▸ **Set task 1**
From the index internals article, reproduce the part that opens with the words containing "As I mentioned in December, a" and closes with "on the table.", substituting "January" for "December".
▸ **Set task 2**
Condense the paragraph of the index internals article that begins "One type of information that you can get" into a bulleted list of its main facts.
▸ **Set task 3**
According to the index internals article, on which file and page does the first page of the Order Details table reside?

Index Internal Information

Downloads
44572.zip

The sysindexes system table contains information about your index structures that you can't get through information schema views. Every database has a sysindexes table, which contains one row for every index and one row for every column-based statistics on a table. In general, Microsoft recommends that you don't retrieve data directly from this table, but there's no other way to obtain some of the information it contains. You can derive some of the index properties from the INDEXPROPERTY() function, but not all of them, as I mentioned in my December column, "Digging Up the Dirt on Indexes."

One type of information that you can get from the sysindexes table and from no other documented method is certain page numbers that a table or index uses. The sysindexes table contains three columns—first, firstIAM, and root—that represent page locations within a database, as indicated by a file number/page number combination. SQL Server stores each of these page locations in a byte-swapped format. To convert this to a decimal file number and page number, you must first swap the bytes, then convert the values from hexadecimal to decimal. For example, let's find the page address for the first page of the Northwind database's Order Details table. You can run the following query to get the value in hex:

USE Northwind
SELECT first FROM sysindexes
WHERE id = object_id('Order Details') AND indid < 2

As I mentioned in December, a sysindexes.indid value of less than 2 identifies the row for the table itself and not for a separate index on the table.

The preceding query returns the hex value 0x940000000100 for the first page of the table. You now have to convert this number to a file and page address. In hexadecimal notation, each set of two hexadecimal digits represents 1 byte, so each pair of digits has to stay together as a byte. You first "swap" or reverse the bytes, so the last becomes the first and the first becomes the last, to get 00 01 00 00 00 94. The first two groups represent the 2-byte file number, and the last four groups represent the page number. So the file number is 0x0001, which is 1, and the page number is 0x00000094, which is 148 in decimal. This means that the first page of the Order Details table is on file 1, page 148. But in a relational database, there's no implied ordering to table rows, so what does "first" mean? "First" means something only if you have an index, in which case the index's leaf level stores the pages in an order that's based on the index key columns. For a clustered index, such as the one here, the index's leaf level is the table itself.

▸ **Provided material**
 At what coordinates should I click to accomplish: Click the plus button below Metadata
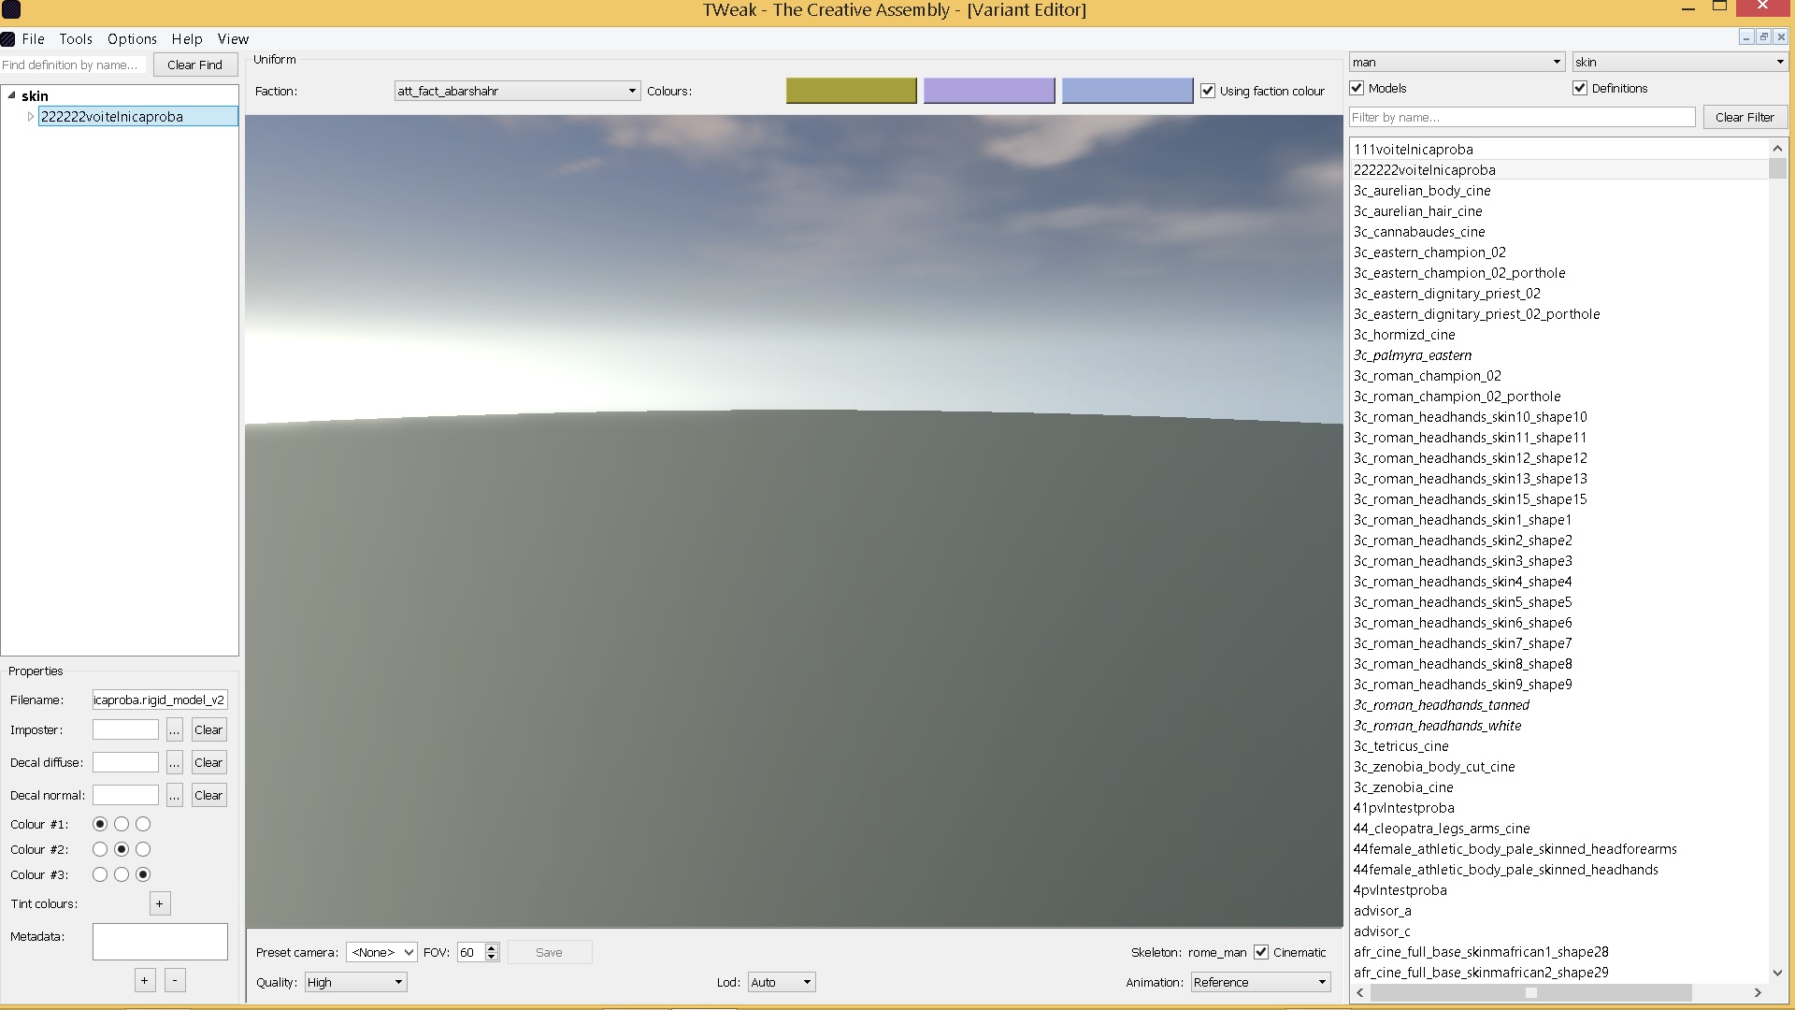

▸ **Written solution 1**
As I mentioned in January, a sysindexes.indid value of less than 2 identifies the row for the table itself and not for a separate index on the table.

▸ **Written solution 2**
- The sysindexes table is the only documented source for certain page numbers that a table or index uses.
- Its three columns first, firstIAM, and root record page locations as a file number/page number combination.
- SQL Server stores these locations in a byte-swapped format.
- To get a decimal file number and page number, swap the bytes, then convert the values from hexadecimal to decimal.
- The example finds the address of the first page of the Northwind database's Order Details table with a query that returns the value in hex.

▸ **Written solution 3**
File 1, page 148.